REQUIRED WORK. Starting at the line that contains "Where should I", write out every line to the end of the records below exactly, and leave out the pictures.

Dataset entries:
• • • • •
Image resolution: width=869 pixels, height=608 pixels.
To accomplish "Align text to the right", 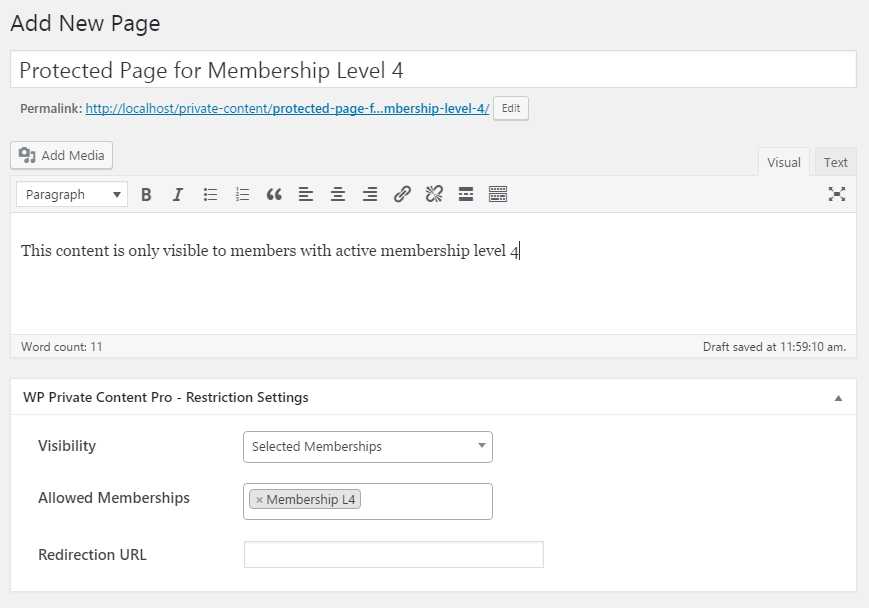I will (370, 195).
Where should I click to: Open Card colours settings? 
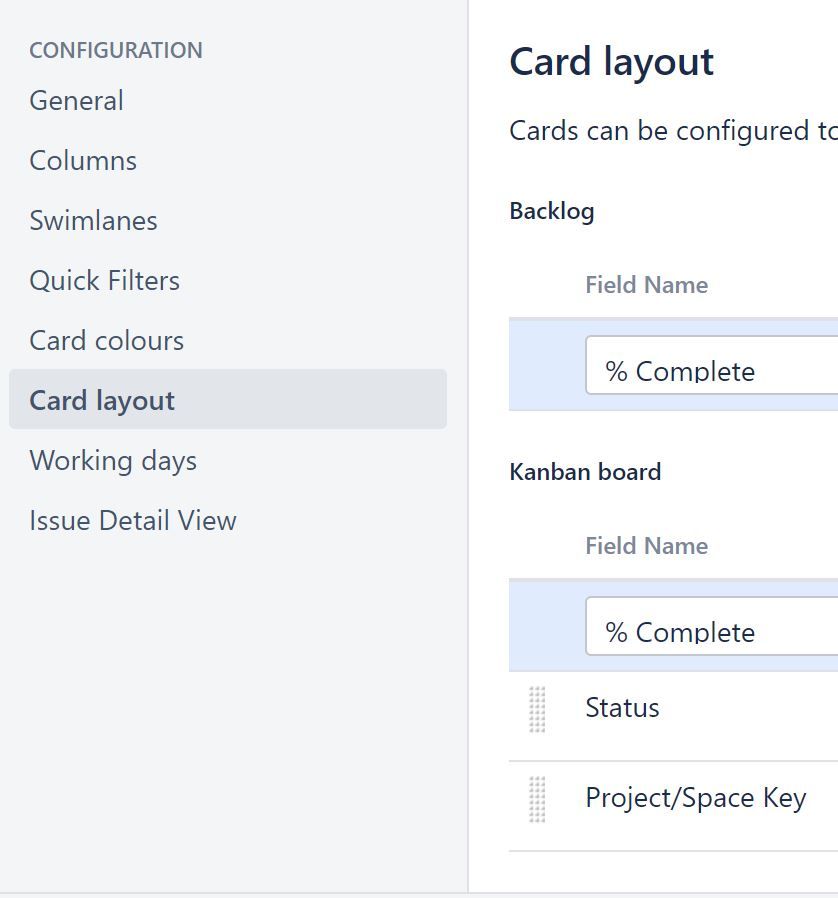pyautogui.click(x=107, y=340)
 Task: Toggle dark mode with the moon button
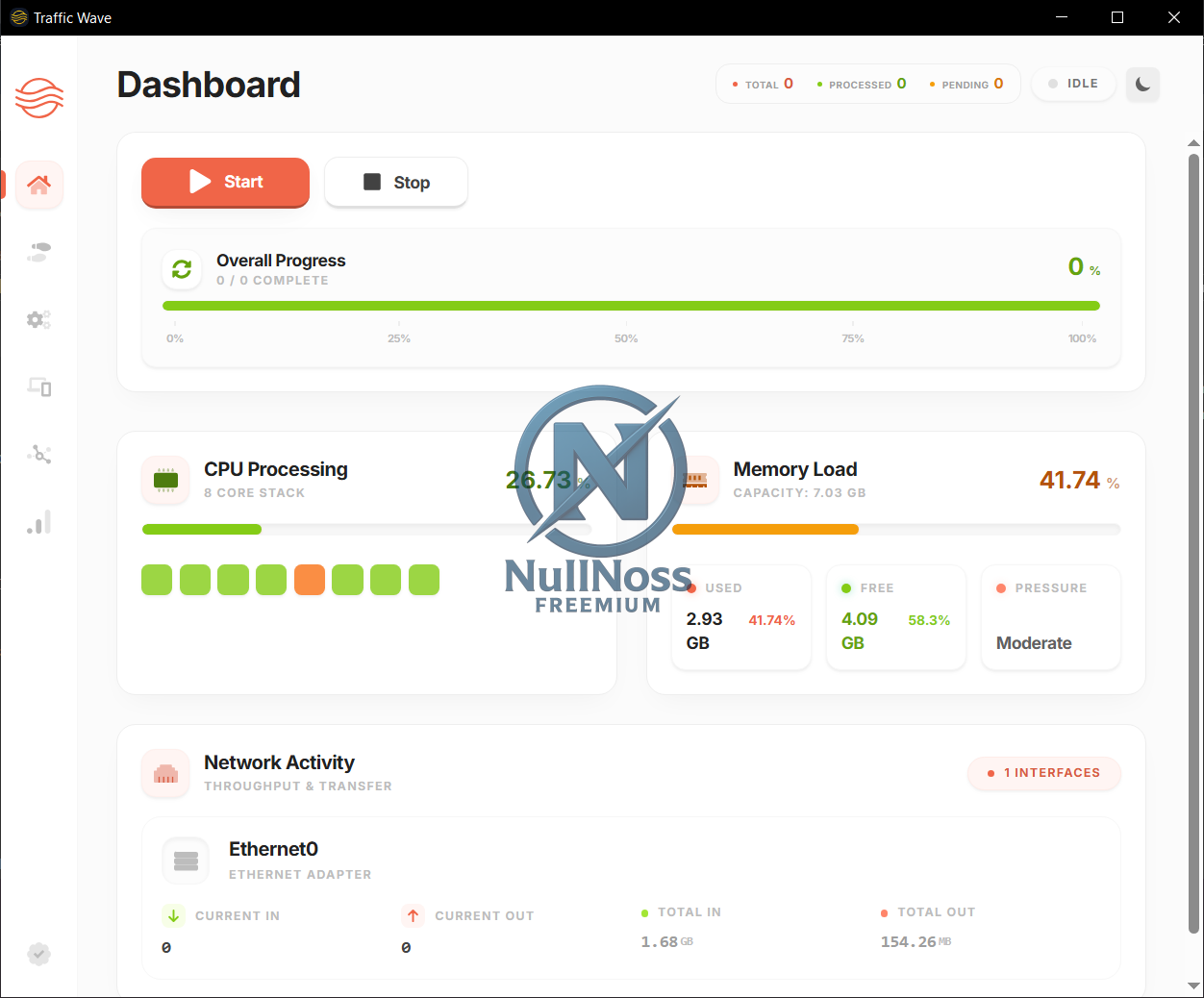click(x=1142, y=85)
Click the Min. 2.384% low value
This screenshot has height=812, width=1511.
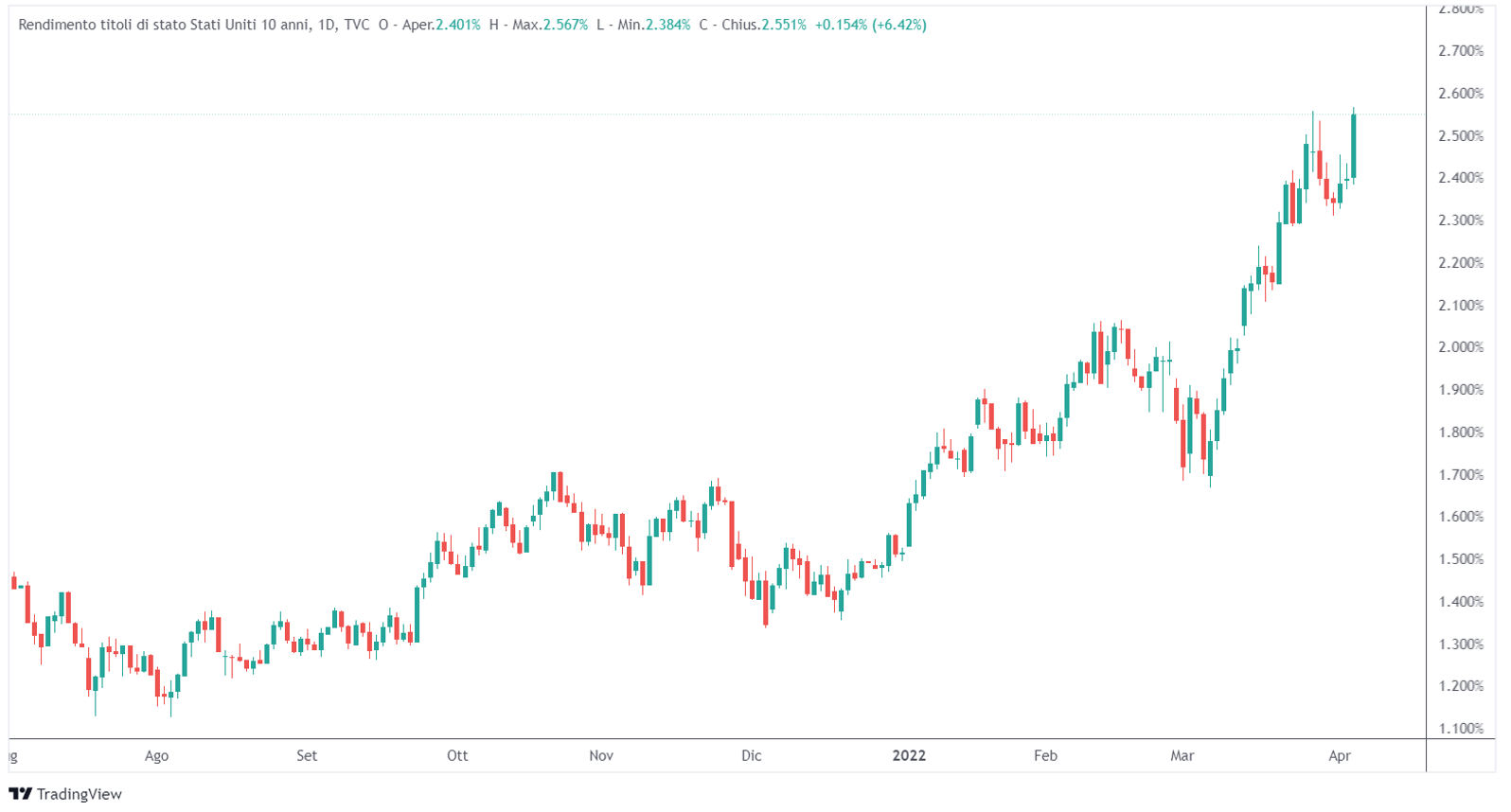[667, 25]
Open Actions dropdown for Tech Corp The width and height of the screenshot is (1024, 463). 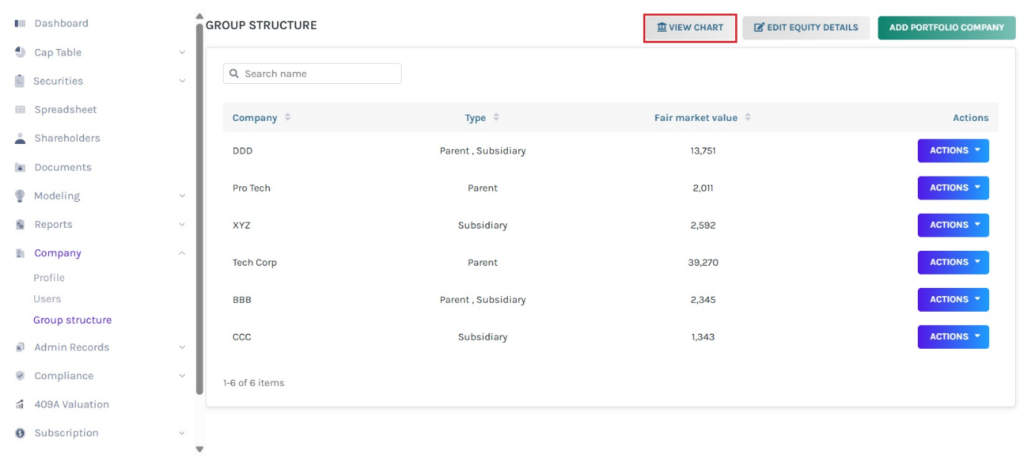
• • • • •
WRITTEN ANSWER.
Where should I click to: Open Card colours settings? 
pyautogui.click(x=107, y=340)
 Task: Toggle dark mode with the moon button
click(x=1142, y=85)
Click the Min. 2.384% low value
This screenshot has height=812, width=1511.
[667, 25]
Open Actions dropdown for Tech Corp The width and height of the screenshot is (1024, 463). 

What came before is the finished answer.